The response must contain each line of the material that holds "option".

.....

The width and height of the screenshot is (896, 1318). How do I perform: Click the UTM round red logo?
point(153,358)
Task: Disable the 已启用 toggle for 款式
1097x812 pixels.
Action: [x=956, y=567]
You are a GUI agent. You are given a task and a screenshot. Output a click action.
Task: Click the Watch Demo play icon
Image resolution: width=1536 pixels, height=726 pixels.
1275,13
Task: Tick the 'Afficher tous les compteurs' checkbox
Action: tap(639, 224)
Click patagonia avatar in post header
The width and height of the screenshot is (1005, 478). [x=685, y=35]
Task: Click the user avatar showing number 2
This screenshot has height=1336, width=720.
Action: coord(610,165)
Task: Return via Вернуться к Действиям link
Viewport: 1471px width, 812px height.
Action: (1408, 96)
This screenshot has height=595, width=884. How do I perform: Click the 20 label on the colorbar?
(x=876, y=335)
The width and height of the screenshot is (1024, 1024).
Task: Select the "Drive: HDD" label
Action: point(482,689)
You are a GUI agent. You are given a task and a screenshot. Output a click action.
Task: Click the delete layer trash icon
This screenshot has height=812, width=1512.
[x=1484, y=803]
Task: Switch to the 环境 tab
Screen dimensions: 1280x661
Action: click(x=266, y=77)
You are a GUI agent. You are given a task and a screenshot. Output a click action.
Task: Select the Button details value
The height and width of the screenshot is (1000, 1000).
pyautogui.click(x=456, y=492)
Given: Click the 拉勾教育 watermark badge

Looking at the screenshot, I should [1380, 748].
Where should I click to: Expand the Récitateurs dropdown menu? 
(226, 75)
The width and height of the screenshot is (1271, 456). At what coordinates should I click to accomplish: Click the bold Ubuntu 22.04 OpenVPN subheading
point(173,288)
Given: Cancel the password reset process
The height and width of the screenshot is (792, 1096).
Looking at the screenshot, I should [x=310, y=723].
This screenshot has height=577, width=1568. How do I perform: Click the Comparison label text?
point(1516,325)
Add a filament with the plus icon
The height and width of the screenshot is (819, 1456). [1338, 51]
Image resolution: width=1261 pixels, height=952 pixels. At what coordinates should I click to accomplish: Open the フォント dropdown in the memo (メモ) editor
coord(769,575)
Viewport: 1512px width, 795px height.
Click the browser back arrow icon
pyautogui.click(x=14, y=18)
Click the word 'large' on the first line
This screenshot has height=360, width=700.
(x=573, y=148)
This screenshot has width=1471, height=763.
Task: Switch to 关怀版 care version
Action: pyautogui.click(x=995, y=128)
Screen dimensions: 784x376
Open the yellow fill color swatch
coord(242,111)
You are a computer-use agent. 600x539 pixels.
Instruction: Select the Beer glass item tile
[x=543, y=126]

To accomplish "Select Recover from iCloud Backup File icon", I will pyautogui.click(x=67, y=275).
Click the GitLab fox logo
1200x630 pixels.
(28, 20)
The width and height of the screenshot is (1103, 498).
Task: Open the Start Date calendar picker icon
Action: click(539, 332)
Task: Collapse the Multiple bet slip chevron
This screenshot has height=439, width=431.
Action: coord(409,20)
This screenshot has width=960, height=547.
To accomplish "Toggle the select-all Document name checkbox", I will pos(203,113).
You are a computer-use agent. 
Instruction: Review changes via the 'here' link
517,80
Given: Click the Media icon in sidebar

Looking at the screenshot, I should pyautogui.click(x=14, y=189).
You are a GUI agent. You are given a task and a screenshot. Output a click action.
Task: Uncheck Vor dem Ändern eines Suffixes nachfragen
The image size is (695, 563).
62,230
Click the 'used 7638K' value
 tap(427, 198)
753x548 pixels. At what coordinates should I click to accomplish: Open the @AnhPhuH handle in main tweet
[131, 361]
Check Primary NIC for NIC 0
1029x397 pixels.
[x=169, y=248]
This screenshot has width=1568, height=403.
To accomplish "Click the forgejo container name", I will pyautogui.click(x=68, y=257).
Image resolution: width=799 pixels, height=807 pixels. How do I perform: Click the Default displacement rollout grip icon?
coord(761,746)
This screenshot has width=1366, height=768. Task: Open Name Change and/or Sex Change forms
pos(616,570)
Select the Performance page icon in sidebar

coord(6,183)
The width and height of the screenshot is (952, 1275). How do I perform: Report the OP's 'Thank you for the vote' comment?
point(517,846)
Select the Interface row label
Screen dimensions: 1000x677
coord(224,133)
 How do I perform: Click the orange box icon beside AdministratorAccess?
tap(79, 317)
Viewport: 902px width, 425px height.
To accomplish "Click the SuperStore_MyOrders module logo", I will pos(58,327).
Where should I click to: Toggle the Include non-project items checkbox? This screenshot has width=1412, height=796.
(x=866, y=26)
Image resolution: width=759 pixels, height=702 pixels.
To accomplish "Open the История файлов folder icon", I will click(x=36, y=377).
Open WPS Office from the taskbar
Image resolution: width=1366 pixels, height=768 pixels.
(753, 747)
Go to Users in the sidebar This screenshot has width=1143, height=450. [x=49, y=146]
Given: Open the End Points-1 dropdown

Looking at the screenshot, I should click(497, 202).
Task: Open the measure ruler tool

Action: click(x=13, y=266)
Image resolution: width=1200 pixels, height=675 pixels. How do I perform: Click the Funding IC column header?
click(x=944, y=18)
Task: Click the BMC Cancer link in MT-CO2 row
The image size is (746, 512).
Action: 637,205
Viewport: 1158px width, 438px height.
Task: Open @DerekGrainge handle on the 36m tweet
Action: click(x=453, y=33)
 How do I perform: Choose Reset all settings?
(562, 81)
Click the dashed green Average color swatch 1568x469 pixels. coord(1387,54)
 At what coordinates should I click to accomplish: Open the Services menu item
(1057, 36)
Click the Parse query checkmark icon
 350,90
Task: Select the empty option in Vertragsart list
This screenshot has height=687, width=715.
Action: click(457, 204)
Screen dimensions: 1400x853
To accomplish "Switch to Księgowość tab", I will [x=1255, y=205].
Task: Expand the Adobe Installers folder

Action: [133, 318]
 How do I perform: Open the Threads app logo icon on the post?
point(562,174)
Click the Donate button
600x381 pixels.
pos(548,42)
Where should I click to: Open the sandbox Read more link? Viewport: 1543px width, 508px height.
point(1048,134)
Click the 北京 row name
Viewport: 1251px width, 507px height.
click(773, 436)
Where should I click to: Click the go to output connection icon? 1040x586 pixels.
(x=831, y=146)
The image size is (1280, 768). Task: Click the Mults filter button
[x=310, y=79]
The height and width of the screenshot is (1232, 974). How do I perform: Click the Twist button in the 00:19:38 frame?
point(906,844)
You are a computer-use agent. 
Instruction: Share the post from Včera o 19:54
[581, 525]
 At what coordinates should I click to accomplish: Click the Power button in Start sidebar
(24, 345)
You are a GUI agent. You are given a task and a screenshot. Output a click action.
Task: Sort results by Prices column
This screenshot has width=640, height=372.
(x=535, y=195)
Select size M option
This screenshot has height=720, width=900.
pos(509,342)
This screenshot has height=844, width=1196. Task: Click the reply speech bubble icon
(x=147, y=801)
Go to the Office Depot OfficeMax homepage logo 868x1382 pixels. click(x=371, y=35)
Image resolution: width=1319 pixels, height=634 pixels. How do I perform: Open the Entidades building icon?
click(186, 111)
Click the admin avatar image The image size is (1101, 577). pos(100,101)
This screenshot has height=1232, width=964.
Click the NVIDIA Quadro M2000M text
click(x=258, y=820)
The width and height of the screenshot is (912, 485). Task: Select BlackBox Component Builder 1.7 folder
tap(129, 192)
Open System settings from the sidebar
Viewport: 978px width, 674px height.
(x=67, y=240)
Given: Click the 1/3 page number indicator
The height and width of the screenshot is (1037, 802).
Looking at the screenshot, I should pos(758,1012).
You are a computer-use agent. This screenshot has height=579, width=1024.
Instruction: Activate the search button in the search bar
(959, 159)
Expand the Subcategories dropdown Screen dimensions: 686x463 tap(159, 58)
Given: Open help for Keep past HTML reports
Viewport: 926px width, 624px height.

.....

● **Problem solution**:
Task: Select the empty option in Vertragsart list
Select size M option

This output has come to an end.